In 2021, the WHO recommended withe despread use of the world’s first malaria vaccine for children. Although this is a major breakthrough in child health, the vaccine is yet to reach the most affected regions in Sub-Saharan Africa. Despite the recent announcement by UNICEF to supply 18 million doses of RTS,S/AS01 (RTS,S) through a contract with GSK, even with this announcement, supply will continue to be limited at first and will only increase over time as manufacturing capacity ramps up to the level required.
Rwanda is in a unique position to become a leader, as the country is home to the first of three planned mRNA vaccine manufacturing facilities across Sub-Saharan Africa. This development has the potential to make Rwanda a leader in vaccine R&D and manufacturing for the continent, especially as these new technologies are applied to the malaria fight.
“What got us here …will not get us where we need to be”

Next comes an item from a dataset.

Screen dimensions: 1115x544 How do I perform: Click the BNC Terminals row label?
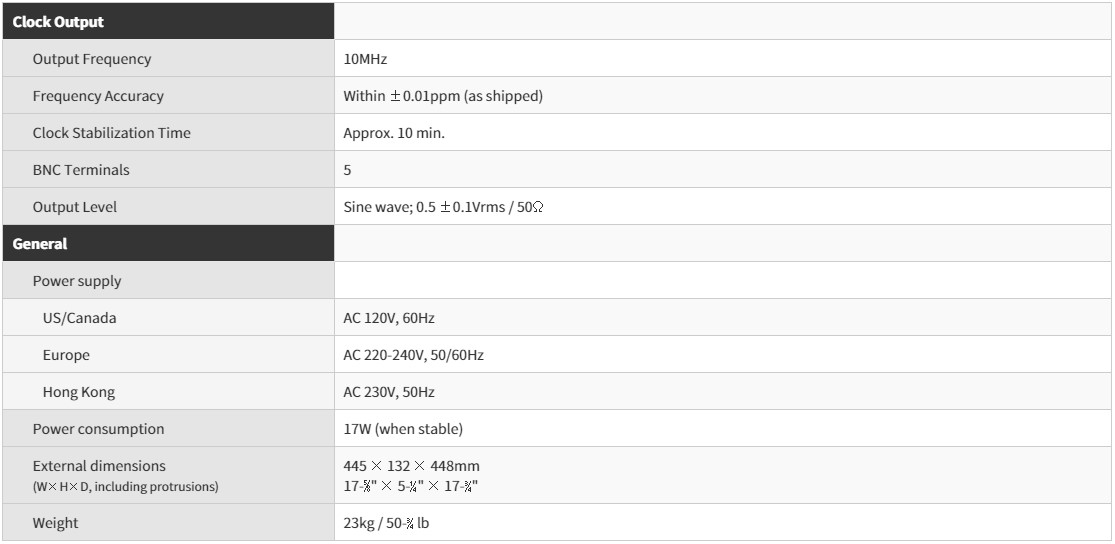tap(81, 170)
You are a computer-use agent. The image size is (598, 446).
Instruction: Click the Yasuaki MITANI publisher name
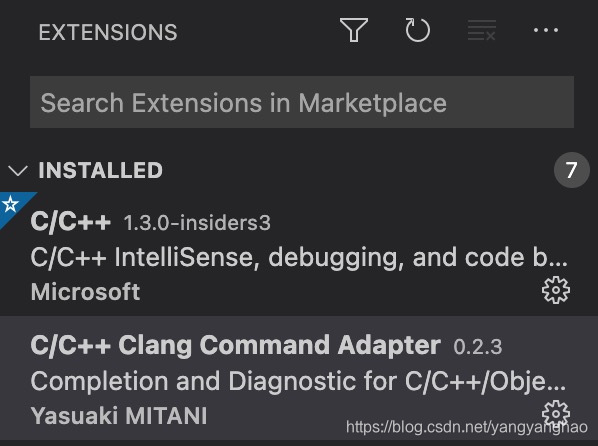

At the recent Commonwealth Head of Government meeting in Kigali, the leaders called out the opportunity to accelerate the fight against infectious diseases, including malaria. Kenya’s President, who also doubles as the Chair of the African Leaders Malaria Alliance, President Uhuru Kenyatta, in his opinion piece after the meeting, highlighted the need for vaccines and investment to tip the scales against malaria. “…. what got us here in the fight against malaria will not get us where we need to be in 2030. We need fresh tools, such as the new malaria vaccine, RTS, S. We must ensure that everyone, everywhere, can have access to tools, which prevent the disease, such as mosquito nets, indoor residual spraying and seasonal chemoprevention. We must also ensure that when people get sick, they can get treatment as soon as they need it.”